Thursday, November 21, 2013

Crop Failure

It's really easy and fun to post pictures and talk about the success of a great harvest. It's not as easy or enjoyable to talk about when things just don't go right, but that's life.  Some games you win.  Some games you lose.  Some games are gonna get rained out.  You keep going, learning from your mistakes and moving forward.

"Never give in, never give in, never; never; never; never - in nothing, great or small, large or petty - never give in except to convictions of honor and good sense." - Sir Winston Churchill


Image Credit
Today we'll discuss the 2013 Sweet Potato harvest.  The 2012 harvest was record breaking for us.  We cured several onion sacks full of sweet potatoes and ate on them for months.  The anticipation for another bumper crop was there, but the crop didn't materialize.  Let's back up a bit.  We never plant our sweet potatoes.  They just come up on their own every year during the summer and grow and grow until their vines encompass big swaths of the garden.  We're guessing that years ago we composted a sweet potato that grew and it re-grows every year and blesses us.  To be honest, we don't really know how to grow them. They just 'grow themselves.'  The sweet potato harvest is always in the latter part of October or early November.

This year we had a very dry summer.  Since I work a full time job, I don't have a lot of time to irrigate the crops.  As a result, the dry weather made the ground hard and dry and the vines didn't really start growing until the latter part of the summer.  I knew this was going to diminish the yield - I just didn't know how much. That's the thing about sweet potatoes - you don't know what you've got until you start digging. That's sort of the way our lives are, right?  Sometimes our lives' outward signs portray good things, but it's not until you take out the spade and start digging around beneath the surface, that you can determine if the outward appearance produced good things underneath or if the outward signs were nothing but a show.  The vines looked okay, but it is time to start digging to find out what lay in store for us.  So Benjamin and I got a shovel and started digging. This is a true 'shovel ready' job, but no stimulus funds were received for our toils!

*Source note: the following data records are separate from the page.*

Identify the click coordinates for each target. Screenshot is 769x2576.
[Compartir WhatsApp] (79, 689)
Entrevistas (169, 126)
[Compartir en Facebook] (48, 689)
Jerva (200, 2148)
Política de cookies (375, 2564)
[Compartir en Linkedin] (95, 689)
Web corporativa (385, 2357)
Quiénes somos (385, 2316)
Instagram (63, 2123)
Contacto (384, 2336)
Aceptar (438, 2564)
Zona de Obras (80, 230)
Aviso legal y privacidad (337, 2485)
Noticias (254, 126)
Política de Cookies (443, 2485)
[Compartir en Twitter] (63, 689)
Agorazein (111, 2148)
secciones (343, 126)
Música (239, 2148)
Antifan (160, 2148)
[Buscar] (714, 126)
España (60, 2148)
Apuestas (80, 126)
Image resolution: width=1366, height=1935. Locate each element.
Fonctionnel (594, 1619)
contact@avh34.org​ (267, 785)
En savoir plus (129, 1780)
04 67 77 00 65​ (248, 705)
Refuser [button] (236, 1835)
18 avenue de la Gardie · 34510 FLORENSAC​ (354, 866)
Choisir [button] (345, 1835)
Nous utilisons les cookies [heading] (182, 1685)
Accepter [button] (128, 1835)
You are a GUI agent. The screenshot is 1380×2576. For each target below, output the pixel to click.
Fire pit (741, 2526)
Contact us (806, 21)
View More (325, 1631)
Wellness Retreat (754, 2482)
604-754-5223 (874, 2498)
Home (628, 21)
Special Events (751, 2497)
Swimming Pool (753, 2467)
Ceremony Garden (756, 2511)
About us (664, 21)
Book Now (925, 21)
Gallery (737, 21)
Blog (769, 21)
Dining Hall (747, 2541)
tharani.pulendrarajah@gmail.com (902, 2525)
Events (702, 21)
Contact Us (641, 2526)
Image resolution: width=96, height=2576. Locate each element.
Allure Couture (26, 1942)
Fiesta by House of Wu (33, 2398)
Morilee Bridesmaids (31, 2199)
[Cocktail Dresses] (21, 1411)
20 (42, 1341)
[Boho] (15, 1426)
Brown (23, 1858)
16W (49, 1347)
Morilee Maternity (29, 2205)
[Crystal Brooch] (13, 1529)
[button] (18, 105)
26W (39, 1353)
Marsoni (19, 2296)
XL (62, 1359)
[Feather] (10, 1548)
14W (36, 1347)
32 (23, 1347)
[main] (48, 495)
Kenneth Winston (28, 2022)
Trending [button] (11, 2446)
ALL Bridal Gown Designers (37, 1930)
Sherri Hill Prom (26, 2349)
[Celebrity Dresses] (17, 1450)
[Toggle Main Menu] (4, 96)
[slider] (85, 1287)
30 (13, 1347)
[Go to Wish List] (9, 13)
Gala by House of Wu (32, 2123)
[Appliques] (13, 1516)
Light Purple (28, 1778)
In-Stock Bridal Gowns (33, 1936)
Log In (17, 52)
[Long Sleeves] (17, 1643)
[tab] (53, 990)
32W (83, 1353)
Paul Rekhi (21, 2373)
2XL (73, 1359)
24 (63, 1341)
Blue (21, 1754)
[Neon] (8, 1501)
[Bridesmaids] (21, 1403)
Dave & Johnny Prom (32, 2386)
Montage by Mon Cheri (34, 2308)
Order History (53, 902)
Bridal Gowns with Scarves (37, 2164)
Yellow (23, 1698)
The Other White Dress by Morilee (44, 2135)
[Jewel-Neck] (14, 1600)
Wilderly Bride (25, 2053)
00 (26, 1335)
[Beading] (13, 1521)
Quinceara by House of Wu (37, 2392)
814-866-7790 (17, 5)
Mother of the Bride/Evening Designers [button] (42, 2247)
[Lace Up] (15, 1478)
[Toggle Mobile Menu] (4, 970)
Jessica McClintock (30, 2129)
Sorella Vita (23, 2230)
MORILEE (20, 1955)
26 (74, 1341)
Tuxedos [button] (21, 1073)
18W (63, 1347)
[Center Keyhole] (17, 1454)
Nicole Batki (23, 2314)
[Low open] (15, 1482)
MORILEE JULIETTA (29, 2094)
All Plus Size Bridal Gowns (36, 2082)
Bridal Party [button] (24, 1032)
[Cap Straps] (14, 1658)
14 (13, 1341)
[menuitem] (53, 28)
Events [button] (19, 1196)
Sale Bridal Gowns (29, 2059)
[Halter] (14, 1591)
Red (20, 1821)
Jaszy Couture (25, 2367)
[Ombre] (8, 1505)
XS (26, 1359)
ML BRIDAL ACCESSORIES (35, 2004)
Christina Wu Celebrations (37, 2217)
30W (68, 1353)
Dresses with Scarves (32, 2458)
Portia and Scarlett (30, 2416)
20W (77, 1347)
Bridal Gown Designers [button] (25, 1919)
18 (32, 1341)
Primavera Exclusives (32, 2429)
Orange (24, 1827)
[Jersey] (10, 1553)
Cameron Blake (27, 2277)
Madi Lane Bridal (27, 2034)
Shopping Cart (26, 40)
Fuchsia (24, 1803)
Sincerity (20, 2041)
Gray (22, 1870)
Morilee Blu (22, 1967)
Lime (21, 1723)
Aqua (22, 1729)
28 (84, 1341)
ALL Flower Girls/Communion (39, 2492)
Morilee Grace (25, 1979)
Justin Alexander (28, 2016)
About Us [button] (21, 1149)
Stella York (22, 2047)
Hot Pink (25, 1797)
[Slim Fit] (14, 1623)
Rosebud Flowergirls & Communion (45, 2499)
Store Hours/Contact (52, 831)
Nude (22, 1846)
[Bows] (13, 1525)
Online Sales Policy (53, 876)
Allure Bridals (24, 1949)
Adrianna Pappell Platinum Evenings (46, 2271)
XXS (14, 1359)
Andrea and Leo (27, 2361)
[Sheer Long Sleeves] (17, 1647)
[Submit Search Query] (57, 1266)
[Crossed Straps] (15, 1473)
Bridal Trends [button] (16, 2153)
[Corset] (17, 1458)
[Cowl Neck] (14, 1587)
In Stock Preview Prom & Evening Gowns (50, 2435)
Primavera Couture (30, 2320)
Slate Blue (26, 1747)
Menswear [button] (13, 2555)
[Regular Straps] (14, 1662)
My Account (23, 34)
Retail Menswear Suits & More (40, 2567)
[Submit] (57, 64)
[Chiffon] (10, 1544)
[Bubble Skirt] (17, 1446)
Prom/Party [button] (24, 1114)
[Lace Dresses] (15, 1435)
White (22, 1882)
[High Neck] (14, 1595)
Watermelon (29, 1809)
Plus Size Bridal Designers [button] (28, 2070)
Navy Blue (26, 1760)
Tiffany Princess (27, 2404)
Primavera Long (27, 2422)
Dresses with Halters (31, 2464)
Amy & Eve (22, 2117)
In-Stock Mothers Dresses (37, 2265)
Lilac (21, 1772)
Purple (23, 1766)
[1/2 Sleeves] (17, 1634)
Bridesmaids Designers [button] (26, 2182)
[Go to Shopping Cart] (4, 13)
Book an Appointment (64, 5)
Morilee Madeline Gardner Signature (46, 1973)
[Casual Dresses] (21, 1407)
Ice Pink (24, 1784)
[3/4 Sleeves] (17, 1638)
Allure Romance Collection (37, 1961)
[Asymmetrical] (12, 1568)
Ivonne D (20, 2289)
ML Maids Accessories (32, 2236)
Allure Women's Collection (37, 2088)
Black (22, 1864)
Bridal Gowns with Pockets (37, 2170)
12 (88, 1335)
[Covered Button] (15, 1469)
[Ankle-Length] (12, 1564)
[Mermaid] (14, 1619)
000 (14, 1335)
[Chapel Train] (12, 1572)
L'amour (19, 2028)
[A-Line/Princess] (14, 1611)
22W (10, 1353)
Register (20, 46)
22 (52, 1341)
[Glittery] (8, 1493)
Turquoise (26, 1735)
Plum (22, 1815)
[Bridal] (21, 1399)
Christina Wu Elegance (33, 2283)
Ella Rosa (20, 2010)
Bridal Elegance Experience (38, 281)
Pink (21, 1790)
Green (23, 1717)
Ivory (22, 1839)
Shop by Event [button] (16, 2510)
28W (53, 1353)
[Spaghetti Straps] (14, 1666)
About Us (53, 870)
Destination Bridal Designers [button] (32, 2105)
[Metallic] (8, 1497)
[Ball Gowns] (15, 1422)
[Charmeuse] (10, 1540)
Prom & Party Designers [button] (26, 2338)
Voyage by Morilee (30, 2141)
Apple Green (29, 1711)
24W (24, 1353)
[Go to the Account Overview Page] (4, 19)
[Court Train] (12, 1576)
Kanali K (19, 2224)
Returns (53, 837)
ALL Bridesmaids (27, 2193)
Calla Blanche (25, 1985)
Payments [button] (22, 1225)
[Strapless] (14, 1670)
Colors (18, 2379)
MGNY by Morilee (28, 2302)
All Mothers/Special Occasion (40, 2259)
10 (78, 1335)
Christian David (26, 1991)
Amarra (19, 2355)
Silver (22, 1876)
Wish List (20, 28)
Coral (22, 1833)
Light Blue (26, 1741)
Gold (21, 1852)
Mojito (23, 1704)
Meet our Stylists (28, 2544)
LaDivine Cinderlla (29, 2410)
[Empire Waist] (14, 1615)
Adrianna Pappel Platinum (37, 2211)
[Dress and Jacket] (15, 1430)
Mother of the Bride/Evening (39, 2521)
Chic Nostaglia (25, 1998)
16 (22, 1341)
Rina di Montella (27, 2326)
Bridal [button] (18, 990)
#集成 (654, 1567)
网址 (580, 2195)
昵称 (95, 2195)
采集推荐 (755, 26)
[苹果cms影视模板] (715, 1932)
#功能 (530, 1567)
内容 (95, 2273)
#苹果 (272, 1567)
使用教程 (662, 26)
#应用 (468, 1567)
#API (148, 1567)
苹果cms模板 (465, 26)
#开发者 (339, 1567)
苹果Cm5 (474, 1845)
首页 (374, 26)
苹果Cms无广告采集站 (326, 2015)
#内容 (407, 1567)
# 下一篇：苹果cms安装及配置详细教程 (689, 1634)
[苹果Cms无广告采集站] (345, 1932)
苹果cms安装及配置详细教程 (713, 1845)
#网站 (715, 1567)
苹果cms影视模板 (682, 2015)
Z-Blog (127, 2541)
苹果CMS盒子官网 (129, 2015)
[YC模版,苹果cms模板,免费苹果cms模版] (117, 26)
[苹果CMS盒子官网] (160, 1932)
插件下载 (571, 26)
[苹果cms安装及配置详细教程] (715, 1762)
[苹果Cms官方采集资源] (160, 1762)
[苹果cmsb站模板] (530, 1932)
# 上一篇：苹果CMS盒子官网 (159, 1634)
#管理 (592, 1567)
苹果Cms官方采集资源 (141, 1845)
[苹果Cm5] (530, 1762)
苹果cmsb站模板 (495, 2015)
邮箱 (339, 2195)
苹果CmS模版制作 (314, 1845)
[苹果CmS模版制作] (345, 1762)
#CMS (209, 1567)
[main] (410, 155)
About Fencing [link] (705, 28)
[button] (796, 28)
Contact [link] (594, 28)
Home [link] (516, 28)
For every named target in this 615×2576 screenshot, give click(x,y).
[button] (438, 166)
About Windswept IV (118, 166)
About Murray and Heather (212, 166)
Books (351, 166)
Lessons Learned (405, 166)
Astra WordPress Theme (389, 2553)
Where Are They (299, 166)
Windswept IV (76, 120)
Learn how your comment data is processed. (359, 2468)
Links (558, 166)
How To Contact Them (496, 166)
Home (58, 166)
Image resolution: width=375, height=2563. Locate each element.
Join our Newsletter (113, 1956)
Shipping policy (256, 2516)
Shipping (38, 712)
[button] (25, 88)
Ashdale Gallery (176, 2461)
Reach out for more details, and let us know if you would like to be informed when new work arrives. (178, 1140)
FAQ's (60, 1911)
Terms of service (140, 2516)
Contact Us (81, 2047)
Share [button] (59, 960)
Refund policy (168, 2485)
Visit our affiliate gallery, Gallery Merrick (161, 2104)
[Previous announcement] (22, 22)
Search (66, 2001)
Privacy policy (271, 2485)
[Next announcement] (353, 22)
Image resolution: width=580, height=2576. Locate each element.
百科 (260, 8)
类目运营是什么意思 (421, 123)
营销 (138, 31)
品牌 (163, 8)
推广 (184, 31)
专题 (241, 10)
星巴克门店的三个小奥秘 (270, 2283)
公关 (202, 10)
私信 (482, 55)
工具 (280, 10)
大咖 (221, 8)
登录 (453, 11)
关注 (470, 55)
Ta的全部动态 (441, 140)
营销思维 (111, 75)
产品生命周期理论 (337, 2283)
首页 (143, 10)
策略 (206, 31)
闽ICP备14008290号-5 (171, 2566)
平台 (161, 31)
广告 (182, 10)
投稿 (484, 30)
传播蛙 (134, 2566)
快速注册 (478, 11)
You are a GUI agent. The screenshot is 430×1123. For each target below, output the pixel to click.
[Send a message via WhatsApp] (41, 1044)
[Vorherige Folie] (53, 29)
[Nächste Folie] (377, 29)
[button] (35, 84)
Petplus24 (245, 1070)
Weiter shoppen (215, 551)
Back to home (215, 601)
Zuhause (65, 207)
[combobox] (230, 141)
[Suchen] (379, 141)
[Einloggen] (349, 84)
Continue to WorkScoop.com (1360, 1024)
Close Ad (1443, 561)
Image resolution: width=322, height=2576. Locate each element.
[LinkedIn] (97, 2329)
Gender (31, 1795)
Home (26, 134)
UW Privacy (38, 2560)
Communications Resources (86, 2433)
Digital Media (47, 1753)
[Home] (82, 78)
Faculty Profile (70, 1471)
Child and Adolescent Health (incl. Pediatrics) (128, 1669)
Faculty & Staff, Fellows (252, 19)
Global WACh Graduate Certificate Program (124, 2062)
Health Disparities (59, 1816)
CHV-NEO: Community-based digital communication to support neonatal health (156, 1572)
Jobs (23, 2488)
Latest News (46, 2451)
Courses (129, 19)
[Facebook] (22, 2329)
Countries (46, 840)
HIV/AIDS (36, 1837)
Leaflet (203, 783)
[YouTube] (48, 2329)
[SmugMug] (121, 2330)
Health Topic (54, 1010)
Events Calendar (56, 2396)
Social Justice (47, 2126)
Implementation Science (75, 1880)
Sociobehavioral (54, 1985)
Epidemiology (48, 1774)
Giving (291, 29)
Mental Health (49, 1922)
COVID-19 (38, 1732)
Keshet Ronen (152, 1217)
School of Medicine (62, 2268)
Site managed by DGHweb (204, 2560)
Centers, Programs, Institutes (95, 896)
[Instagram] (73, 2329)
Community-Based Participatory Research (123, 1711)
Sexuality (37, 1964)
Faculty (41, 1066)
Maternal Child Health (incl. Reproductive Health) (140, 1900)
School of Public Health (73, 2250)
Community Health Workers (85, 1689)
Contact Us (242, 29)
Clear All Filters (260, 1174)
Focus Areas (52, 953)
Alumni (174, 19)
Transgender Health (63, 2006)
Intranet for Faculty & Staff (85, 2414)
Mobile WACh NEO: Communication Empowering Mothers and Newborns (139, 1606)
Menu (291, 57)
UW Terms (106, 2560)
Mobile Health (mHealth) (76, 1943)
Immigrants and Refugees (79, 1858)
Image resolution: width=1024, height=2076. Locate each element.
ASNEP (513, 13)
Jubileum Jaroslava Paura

Sweet Potato Vines (The Before pic)
We normally cut a little section, cutting the vines and throwing them over to the cows to eat.  The cows absolutely LOVE sweet potato vines.  I'm convinced they look forward to this every year.  They line up alongside the fence and eat!  

Yum Yum!
Maggie and Rosie fighting over a vine
Daisy administering a head butt to Maggie
After the vines are out of the way, we take the shovel and turn the ground over, revealing (hopefully) some delicious Beauregard sweet potatoes.  We take all the sweet potatoes that are too small to eat and feed them to the cows.  They crunch, crunch crunch on them.  They can never get enough of 'em.  Long after the last vine is cut and sweet potato is dug, they'll beg at the garden fence with long, sad faces.
Shovel Ready Job?
When the dust settled, this was it.  One fourth of a milk crate of medium to small sized sweet 'taters.  We had long, sad faces like the cows.  Oh well, we'll cure and eat what we have in the crate, but the length of time it'll take to eat them will be measured in mere days instead of months like last year's crop.

The sweet potato harvest of 2013.  (I yam what I yam!)
Our field of dreams had turned into a nightmare.

The After Pic
So here are the lessons learned from the 2012 Sweet Potato Crop:
  1. Plentiful vines don't always equate to a plentiful crop (for humans, that is, - the cows made out fine),
  2. Look into setting up some sort of inexpensive irrigation next year,
  3. Incorporate even more organic matter into the soil to preserve moisture and fertility and lessen ground compaction.
Fortunately, Garber Farms, a world class producer of sweet potatoes is just a stone's throw away and once our pathetic little inventory of sweet potatoes is gone, we can get our fix from a local supplier.  Besides, what's Thanksgiving without candied yams?